Manchmal hilft nur Shakespeare weiter. „He was a man, take him for all in all“, heißt im „Hamlet“. Wer Schirrmacher gerecht werden will, muss das alles sehen: seine diskursive Wucht und rhetorische Kraft, seine Gründungslust, die etwa in den inzwischen legendären „Berliner Seiten“ der FAZ und der FAS mündeten, wie seinen dann letztlich doch in all seinen Debatten wiederholenden intellektuellen Gestus, der – tut mir leid – stets mindestens so sehr an Macht wie an Aufklärung orientiert war.
Er hat so viele Talente; rhetorische, intellektuelle.
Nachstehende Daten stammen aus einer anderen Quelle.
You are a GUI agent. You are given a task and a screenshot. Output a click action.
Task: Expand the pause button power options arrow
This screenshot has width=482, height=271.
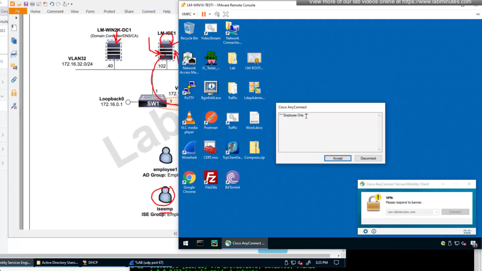(x=210, y=14)
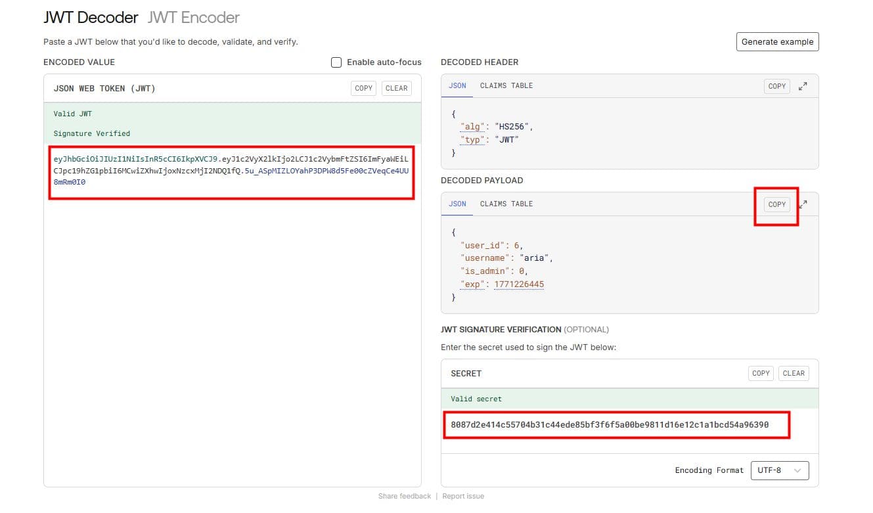Open Claims Table tab in Decoded Payload

pos(506,204)
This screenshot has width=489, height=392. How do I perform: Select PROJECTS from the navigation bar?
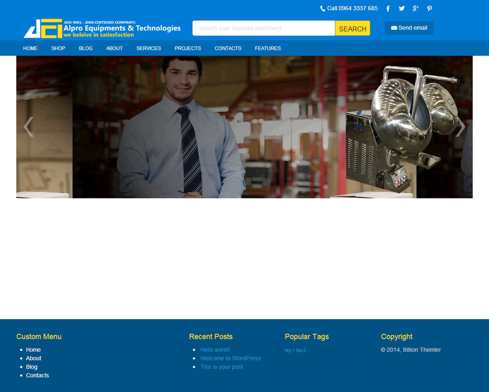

Aber er wollte immer handeln mit seinen Worten: sich behaupten, Meinungsführerschaft durchsetzen, Gegner bekämpfen. Und oft wollte er die Magie der Worte auch erzwingen. An so etwas wie soziale Aushandelsprozesse, intersubjektive Diskurse und gegenseitige Selbstaufklärung des Publikums hat er nicht geglaubt. Auch seine zuletzt Aufsehen erregende Hinwendung zur linken Gesellschaftskritik unter dem Titel „Ich beginne zu glauben, dass die Linke recht hat“ klang in meinen Ohren jedenfalls ziemlich autoritär. Aus dem Machtkreis, den er um sein Ich gelegt hat, kam er nicht heraus.
Oder vielleicht doch, manchmal, wer weiß das schon. Wenn er an Abwesendes und Versunkenes dachte.